Hour Five, 9:00 p.m. – 10:00 p.m.
Yash and another worker clean the buffet warmers to get ahead of closing. They shoo me out of the way by telling me I can have a break and take some food, too. I make myself a courteous platter and take it to the break room in the basement.
The Return Home, 10:00 p.m. – 2:00 a.m.
Yash lets me go at 10:00 p.m. I come home to the cheers of my suitemates, since I’m finally making money without selling my body to Yale’s psychiatric studies. But their celebration deflates into harmonized groans. A ferocious waft of onion and garlic has followed me into my suite. My suitemates delicately tell me that I stink. I reach my limit, and shriek and jump with a double-footed hop, shoving my jeans to my ankles while in midair. Pacing and removing articles of clothing, my fear spills out of my mouth: I can’t smell this bad all the time, the $17.60 is not worth it. At Yale we’re told constantly that we are the best and the brightest and are doing important things with our time, such as not drawing daisies behind the counter of Shah’s Halal. I’m struggling to reckon with the reality of where I am: A student on this campus is probably coding software for the supply chain that keeps places like Shah’s well stocked—and I’m stocking the shelves. My ego suffers.

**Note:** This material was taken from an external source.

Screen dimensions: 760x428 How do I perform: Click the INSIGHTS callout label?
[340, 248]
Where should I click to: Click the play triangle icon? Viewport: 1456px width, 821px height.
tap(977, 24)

I ask my suitemates what I should do. They say I should stay at the job, for now, until I get a new one. I ask them how strong the smell is. It’s pungent. So is the anxiety—I’m supposed to come in tomorrow for another shift. Yash was going to teach me how to roll the gyros. I really thought my ego could absorb this job with a bit of humor, but all I can sense, pantless, is that I’m ashamed. My phone smells like food. My hair smells like food. My socks, my shoes, my bra smells like food. I throw everything in the laundry bin and trudge to the bathroom for an ahead-of-schedule, twice-in-two-days everything shower.

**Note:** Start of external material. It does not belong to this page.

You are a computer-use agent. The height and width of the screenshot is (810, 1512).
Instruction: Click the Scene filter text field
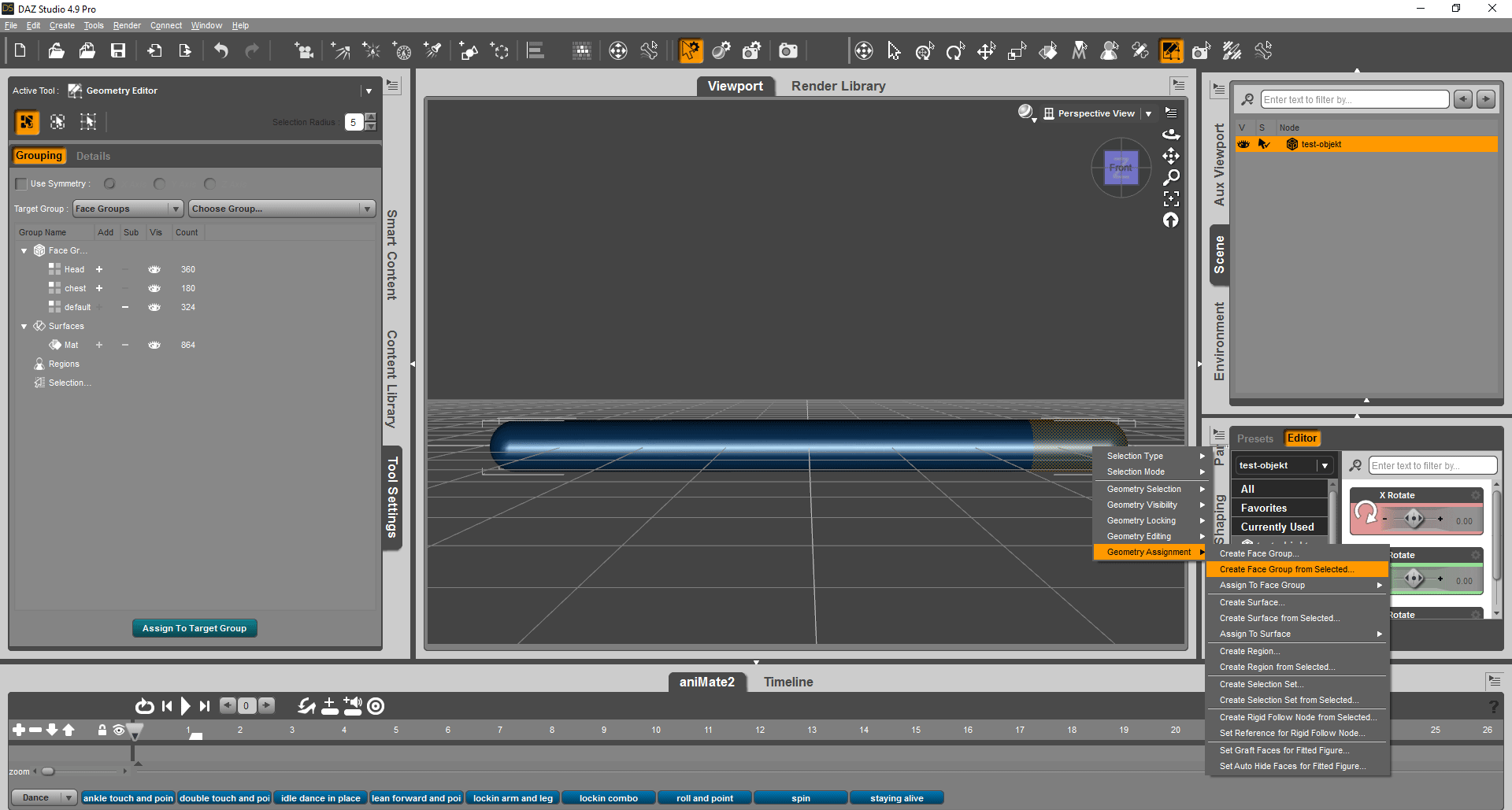click(x=1354, y=99)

Four hours later, with all the lights out and nestled into our respective beds in our shared room, my roommate and I cry with belly-heaving laughter at the absurdity of my situation. I’m clean and being cuddled by my unscented duvet, a transcendent state of existence soon to be ruined by a day of gyro rolling. I stare at the ceiling and recite my mantra: I can’t go back. I can’t go back. At 2:00 a.m. I make the final, liberating, decision: I quit!